People who don’t test regularly for HIV may not be aware they have contracted the virus for many years, because apart from early flu-like symptoms for a few weeks after infection, HIV can be asymptomatic for a long period. This has major implications for HIV transmission, because the virus is highly infectious during the early, asymptomatic stage of infection.
Seroconversion usually occurs between one and six weeks after initial infection with HIV. ‘Seroconversion’ refers to the development of antibodies to HIV. It is at this point some people develop flu-like symptoms, such as with fever, rash, joint pains and enlarged lymph nodes. This is also known as a seroconversion illness or ‘acute retroviral syndrome’.
Although the presence of such symptoms may indicate the need for a person to be tested for HIV, HIV cannot be diagnosed by symptoms; symptoms may not be present or the symptoms experienced may relate to other conditions.
The only way to determine whether HIV is present in a person’s body is by testing for HIV antibodies or for HIV itself. However, there is a period of time after infection during which a person who has been infected with HIV will not test positive. This is called the “window period.”
Untreated, HIV generally causes progressive deterioration of the immune system, and increased susceptibility to infections leading to illness. The four stages of HIV are defined on the basis of certain signs, symptoms, infections and cancers, grouped by the World Health Organization (WHO).
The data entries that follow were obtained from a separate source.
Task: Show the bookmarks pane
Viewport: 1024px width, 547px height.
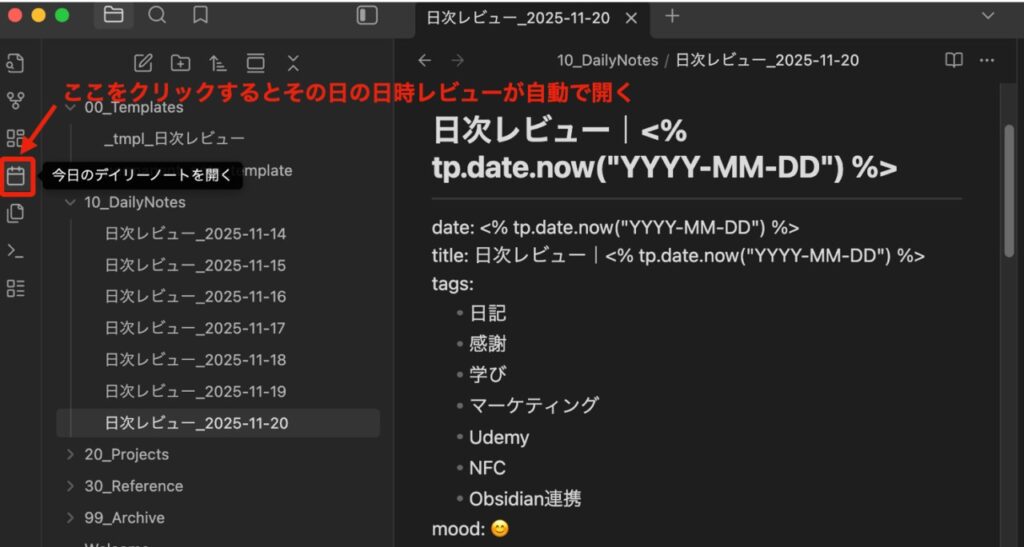Action: (200, 15)
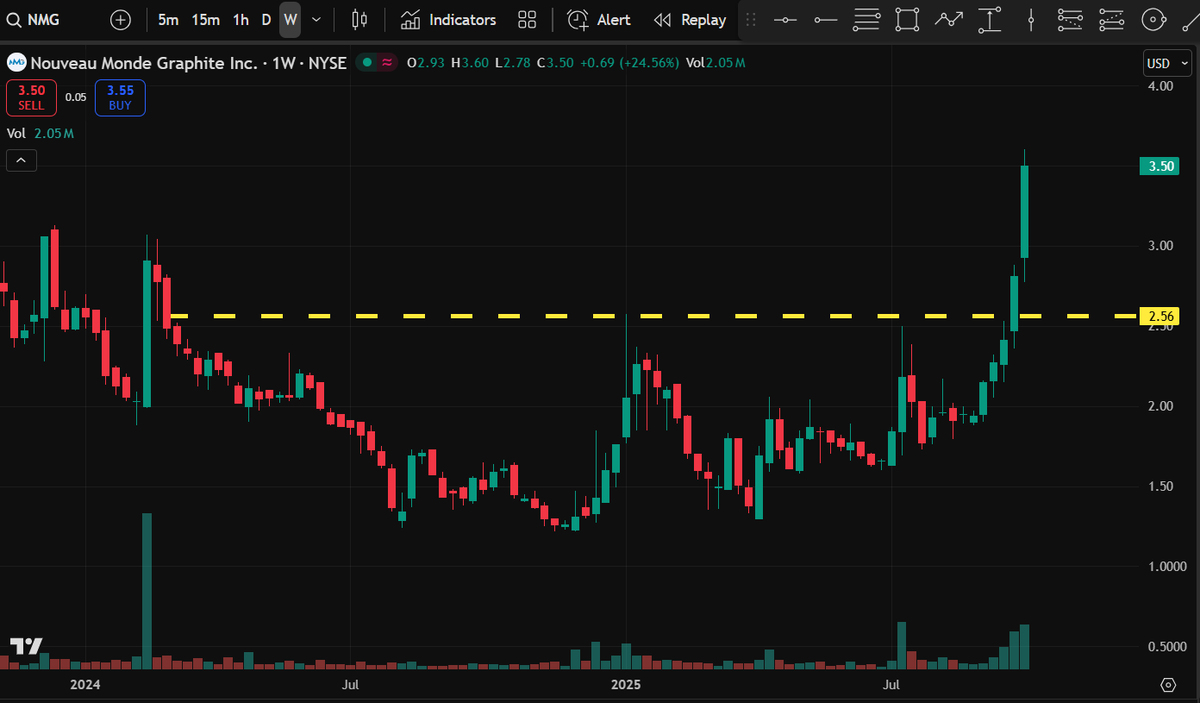Viewport: 1200px width, 703px height.
Task: Select the 1h timeframe
Action: [240, 19]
The stages are:
STAGE 1: Primary infection
This stage lasts for a few weeks, often accompanied by flu-like symptoms.
STAGE 2: Clinically asymptomatic stage
This stage lasts for an average of ten years and, as its name suggests, is free from major symptoms, although there may be swollen glands.
STAGE 3: Symptomatic HIV infection
Over time the immune system becomes severely damaged by HIV.
STAGE 4: Progression from HIV to AIDS
As the immune system becomes more and more damaged the individual may develop increasingly severe opportunistic infections and cancers, leading eventually to an AIDS diagnosis.